Dryas

Dryas
For other uses of Dryas or Drias see Dryas (disambiguation), Drias (disambiguation), Dryad (disambiguation), and Hamadryad (disambiguation).

Dryas ("oak") is the name of nine characters in Greek mythology

1. Dryas was the son of King Lycurgus, king of the Edoni in Thrace. He was killed when Lycurgus went insane [1] and mistook him for a mature trunk of ivy, a plant holy to the god Dionysus, whose cult Lycurgus was attempting to extirpate.

Resisting the arrival of the god, Lycurgus had pursued all of Dionysus' followers, the Maenads, with an ox-goad and imprisoned them[2]; Dionysus was forced to flee to the undersea grotto of Thetis the sea nymph. Homer (Iliad 4) says that Zeus struck him blind; Dryas, the oak, is sacred to Zeus. The compiler of Bibliotheke (3.5.1) says that Dionysus drove Lycurgus insane. In his madness, Lycurgus pruned the corpse of Dryas of its nose, ears, fingers and toes: the land of Thrace dried up in horror. An oracle predicted that the land would stay dry and barren as long as Lycurgus was alive, so his people had him torn apart by wild horses. With Lycurgus dead, Dionysus lifted the curse. [3]

2. Dryas, father of the aforementioned Lycurgus, and thus grandfather of Dryas #1. In Iliad 1, Nestor numbers Dryas among an earlier generation of heroes of his youth, "the strongest men that Earth has bred, the strongest men against the strongest enemies, a savage mountain-dwelling tribe whom they utterly destroyed"; "Shepherd of the People", Nestor calls him (Iliad 1.263). No trace of such an oral tradition, which Homer's listeners would have recognized in Nestor's allusion, survived in literary epic. According to Homer, it was him who Lycurgus killed.

3. Dryas, the son of Ares or of Iapetus. He was involved in the hunt for the Calydonian Boar and fought with the Lapiths against the Centaurs. His brother, Tereus, falsely believing that he was plotting to kill his son, murdered him.[4]

4. Dryas the seer, father of Municus.

5. Dryas, one of the suitors of Pallene, daughter of Sithon. He was killed by Clitus, who then went on to marry Pallene.

6. Dryas, father of Amphilochus.

7. Dryas, one of the sons of Aegyptus and Polyxo. He married (and was murdered by) Hecabe or Eurydice, daughter of Danaus and the naiad Caliadne, daughter of Nilus and Polyxo's sister. [5]

8. Dryas, a chieftain from Tanagra he brought 1000 archers with him to defend Thebes against the Seven Against Thebes. He died in battle, felled by an unknown hand. [6]
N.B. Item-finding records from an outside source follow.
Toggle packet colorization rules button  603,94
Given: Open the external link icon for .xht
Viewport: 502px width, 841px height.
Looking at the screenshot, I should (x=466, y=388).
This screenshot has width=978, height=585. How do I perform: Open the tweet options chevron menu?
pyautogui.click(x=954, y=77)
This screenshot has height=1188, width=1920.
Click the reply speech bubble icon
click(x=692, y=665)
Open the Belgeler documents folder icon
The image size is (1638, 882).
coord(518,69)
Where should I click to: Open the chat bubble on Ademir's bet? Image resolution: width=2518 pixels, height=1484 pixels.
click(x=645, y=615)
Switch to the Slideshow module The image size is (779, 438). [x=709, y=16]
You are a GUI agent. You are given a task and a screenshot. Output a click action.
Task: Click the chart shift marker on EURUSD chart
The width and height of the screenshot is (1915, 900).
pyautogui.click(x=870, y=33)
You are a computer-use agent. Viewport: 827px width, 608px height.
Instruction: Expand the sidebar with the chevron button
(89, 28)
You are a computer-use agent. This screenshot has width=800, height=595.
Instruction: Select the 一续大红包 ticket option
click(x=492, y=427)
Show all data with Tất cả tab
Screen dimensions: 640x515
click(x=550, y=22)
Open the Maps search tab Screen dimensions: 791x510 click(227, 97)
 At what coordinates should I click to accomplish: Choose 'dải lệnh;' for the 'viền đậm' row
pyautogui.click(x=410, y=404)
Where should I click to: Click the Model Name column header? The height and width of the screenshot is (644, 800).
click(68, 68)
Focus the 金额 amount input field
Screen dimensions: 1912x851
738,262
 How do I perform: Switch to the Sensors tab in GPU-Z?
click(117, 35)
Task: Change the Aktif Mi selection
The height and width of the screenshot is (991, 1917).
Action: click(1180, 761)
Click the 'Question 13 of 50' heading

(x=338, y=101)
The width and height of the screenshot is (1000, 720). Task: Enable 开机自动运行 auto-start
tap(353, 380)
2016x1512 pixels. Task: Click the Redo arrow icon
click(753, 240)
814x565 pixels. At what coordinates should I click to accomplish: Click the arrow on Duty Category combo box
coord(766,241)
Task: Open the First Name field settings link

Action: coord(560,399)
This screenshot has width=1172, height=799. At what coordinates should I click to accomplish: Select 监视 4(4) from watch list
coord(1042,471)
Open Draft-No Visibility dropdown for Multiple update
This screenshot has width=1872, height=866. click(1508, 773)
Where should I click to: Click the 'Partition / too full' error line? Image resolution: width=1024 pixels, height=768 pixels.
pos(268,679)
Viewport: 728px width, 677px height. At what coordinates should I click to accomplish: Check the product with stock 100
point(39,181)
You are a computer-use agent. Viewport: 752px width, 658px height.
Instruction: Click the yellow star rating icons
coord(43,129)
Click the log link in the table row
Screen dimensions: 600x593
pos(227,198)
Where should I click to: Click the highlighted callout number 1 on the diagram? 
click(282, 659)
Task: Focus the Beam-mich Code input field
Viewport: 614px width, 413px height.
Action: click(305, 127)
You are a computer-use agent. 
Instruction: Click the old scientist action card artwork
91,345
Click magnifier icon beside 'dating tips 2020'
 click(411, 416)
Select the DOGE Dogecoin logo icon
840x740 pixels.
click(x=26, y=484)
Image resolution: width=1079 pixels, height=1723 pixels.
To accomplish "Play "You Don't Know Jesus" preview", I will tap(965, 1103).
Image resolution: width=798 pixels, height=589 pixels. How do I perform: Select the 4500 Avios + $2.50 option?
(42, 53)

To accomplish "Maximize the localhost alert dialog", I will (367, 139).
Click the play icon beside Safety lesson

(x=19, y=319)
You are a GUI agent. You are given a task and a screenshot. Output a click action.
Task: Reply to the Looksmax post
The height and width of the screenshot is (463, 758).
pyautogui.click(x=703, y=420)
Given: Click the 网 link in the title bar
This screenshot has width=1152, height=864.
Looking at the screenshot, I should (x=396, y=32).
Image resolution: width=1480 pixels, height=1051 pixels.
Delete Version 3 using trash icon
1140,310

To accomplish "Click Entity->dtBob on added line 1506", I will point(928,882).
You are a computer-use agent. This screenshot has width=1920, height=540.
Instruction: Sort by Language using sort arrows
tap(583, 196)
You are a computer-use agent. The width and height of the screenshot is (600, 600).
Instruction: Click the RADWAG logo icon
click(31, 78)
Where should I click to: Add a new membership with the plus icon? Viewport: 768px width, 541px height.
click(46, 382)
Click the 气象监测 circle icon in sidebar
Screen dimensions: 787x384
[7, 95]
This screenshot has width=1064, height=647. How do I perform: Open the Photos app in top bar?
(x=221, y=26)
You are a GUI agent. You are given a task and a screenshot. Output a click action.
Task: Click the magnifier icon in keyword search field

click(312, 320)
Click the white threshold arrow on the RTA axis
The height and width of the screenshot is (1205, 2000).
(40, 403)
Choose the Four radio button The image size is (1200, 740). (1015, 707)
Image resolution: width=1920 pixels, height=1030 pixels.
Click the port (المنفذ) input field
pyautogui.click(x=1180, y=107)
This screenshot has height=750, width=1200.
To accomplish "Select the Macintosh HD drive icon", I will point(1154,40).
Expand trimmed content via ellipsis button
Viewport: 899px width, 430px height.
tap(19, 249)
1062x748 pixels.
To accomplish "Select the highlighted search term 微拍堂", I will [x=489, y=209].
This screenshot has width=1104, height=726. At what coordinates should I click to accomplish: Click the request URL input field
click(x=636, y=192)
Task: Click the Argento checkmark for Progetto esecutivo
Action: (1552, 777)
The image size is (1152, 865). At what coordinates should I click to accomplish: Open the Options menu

9. Dryas, a Greek warrior killed, during the Trojan War, by Deiphobus. [7]

References

  1. ^ Homer calls him mainomenos, "mad like a maenad" Iliad 4.130-40.
  2. ^ The mytheme of the resistance to Dionysus' arrival and the god's retaliation is repeated in numerous contexts. "A myth of arrival whose main themes were resistance to the new cult, which the people did not understand, and persecution of the god and the women who worshiped him, was current in various regions on the mainland" (Kerenyi 196:175).
  3. ^ Apollodorus, Library, 3.5.1
  4. ^ Hyginus, Fabulae, 159, 173.
  5. ^ CALIADNE : Naiad nymph of the Nile in Egypt ; Greek mythology : KALIADNE
  6. ^ Statius, Thebaid, 9.841
  7. ^ Quintus Smyrnaeus, The Fall of Troy, 11.90
  • Robert Graves, (1955) 1960. The Greek Myths 27.e.
  • Homer, Iliad vi. 530-40.
  • Karl Kerenyi, 1976. Dionysos: Archetypal Image of Indestructible Life (Princeton: Bollingen) Translated by Ralph Manheim.